As reported in The Week (1/29/10), a recent study of high school and college students, has discovered higher levels of anxiety, depression and unrealistic, manic optimism than in any previous generation since the Great Depression. Researchers suggested that materialism, an emphasis on superficial things, overprotective parenting and a lack of sleep all contribute to their problems.

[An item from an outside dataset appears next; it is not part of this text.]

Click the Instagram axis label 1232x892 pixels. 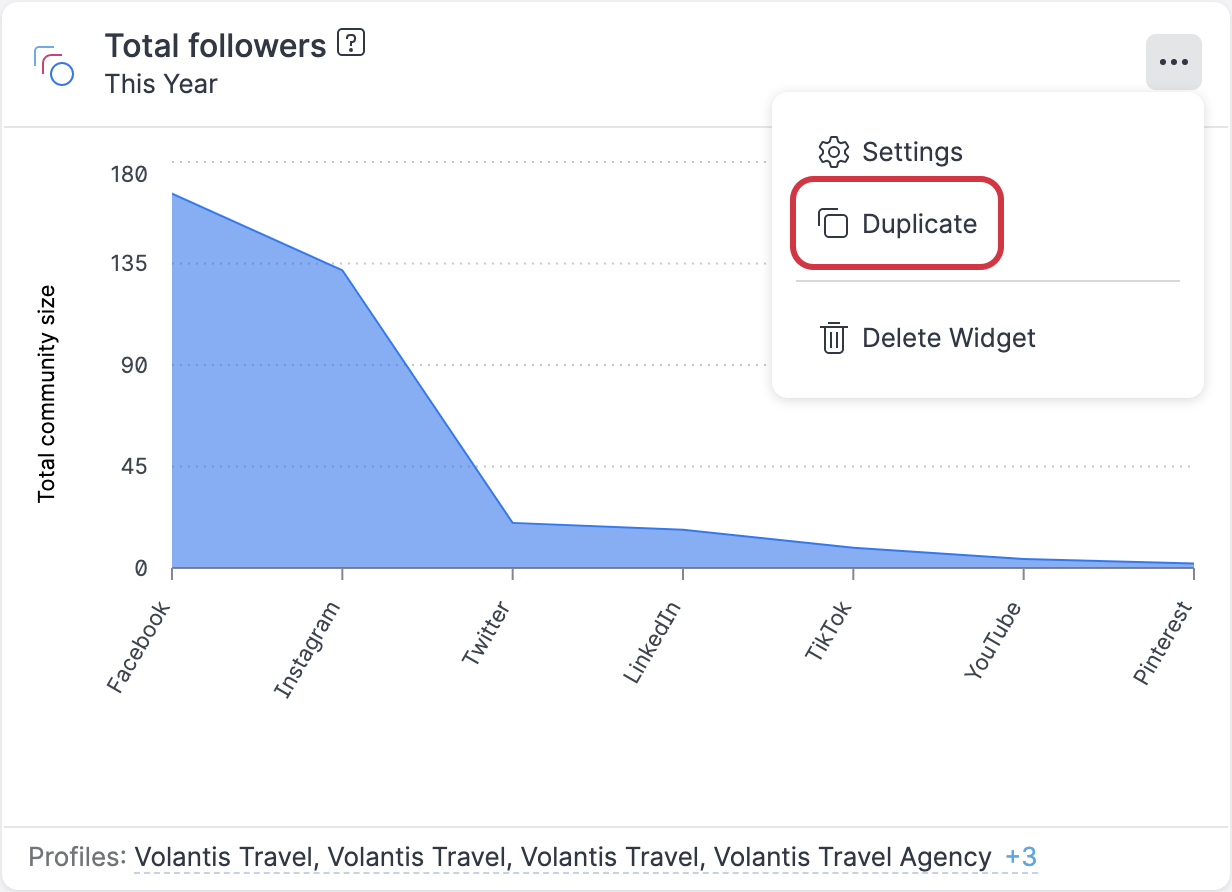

Overprotective parenting has developed into an ideal for too many parents. It’s as if you prove your love for them by interfering with their consequences. Hire a lawyer if they’re arrested at a drunk party. Drive 110 miles an hour and you still get the keys to the car. There is a kooky idea in our culture that keeping kids spoiled, disrespectful and indulged is a good thing. Parents threaten and rarely follow through with consequences. This is a huge problem from 2 to 18. After 18 it’s about bailing out young adults with money instead of letting them learn to live differently.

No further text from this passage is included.